Voor leerlingen met een kortstondige blessure is het belangrijk dat zij aanwezig zijn bij de LO-les en dat zij een lesverslag maken. Voor leerlingen met een langdurige blessure kan er met een (medische) onderbouwing een tijdelijke vrijstelling worden aangevraagd bij de teamleider. Als deze vrijstelling wordt verleend, hoeft de leerling voor een vast te stellen periode niet in de LO-les aanwezig te zijn, maar moet hij of zij wel op school zijn. Tijdens de LO-les moet de leerling zich aanmelden bij de vakdocent en werkt hij of zij in de mediatheek. De LO-docent kan de leerling een vervangende opdracht geven.
In klas 5 en 6 is LO een onderdeel van het SE (schoolexamen). Leerlingen krijgen dan een beoordeling voor drie PO’s (praktijkopdrachten), drie fitnessopdrachten en het organiseren en begeleiden van de sportdag. Deze onderdelen moeten minimaal met een V worden afgesloten. Een leerling kan pas naar klas 6 bevorderd worden als hij of zij aan de opdrachten heeft voldaan. Als een leerling niet kan deelnemen aan een onderdeel, wordt er in overleg met de docent een vervangende opdracht gemaakt.
In de praktijk wordt een vervangende opdracht meestal opgezet door de LO-docent. De leerling moet dan in overleg met de docent een onderwerp kiezen dat verband houdt met sport, zoals spelregels, blessures of trainingsleer. De opdracht moet worden gemaakt en ingeleverd bij de docent. De opdracht moet overzichtelijk zijn en duidelijk laten zien wat de leerling heeft geleerd.
In sommige gevallen kan een leerling die door een lichamelijke handicap niet kan meedoen aan de gymlessen, in uitzonderlijke gevallen een ontheffing krijgen voor het vak lichamelijke opvoeding. In dat geval hoeft de leerling geen vervangend vak te volgen. De school beslist over de ontheffing en meldt deze aan de Inspectie van het Onderwijs.
Vervangende opdrachten zijn belangrijk omdat ze ervoor zorgen dat leerlingen die tijdelijk niet kunnen deelnemen aan de reguliere LO-les toch de kans krijgen om kennis op te doen over sport, spelregels, blessures of trainingsleer. Ze vormen een alternatief dat zorgt voor een continue leerontwikkeling. Ook is het belangrijk dat leerlingen die een blessure hebben opgelopen, toch kunnen deelnemen aan het onderwijs en hun kansen op een goede toekomst niet verliezen.

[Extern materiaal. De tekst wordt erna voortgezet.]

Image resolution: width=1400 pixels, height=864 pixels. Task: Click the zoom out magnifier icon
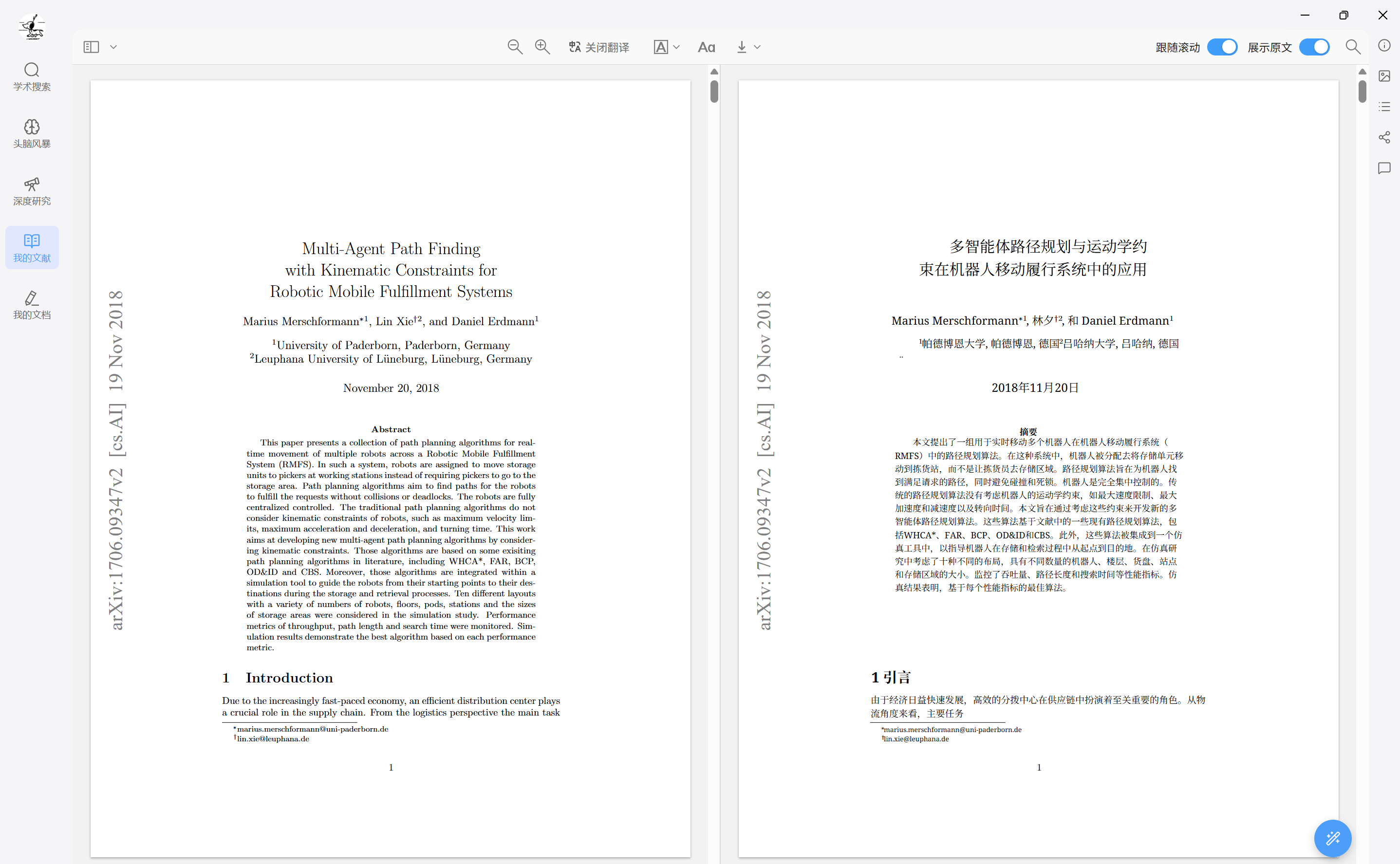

Vervangende opdrachten zijn een belangrijk onderdeel van het onderwijs voor leerlingen die tijdelijk niet kunnen deelnemen aan de reguliere LO-les. Ze vormen een alternatief dat zorgt voor een continue leerontwikkeling. De opdracht moet worden gemaakt in overleg met de LO-docent en dient om aan te tonen dat de leerling kennis heeft opgedaan over een bepaalde sport of onderwerp. Het is belangrijk dat de leerling in staat is om deze opdracht af te ronden en in te leveren bij de LO-docent. De school moet zorgen voor een goede uitvoering van deze opdrachten, zodat de leerling toch kan deelnemen aan het onderwijs en zijn kansen op een goede toekomst niet verliest.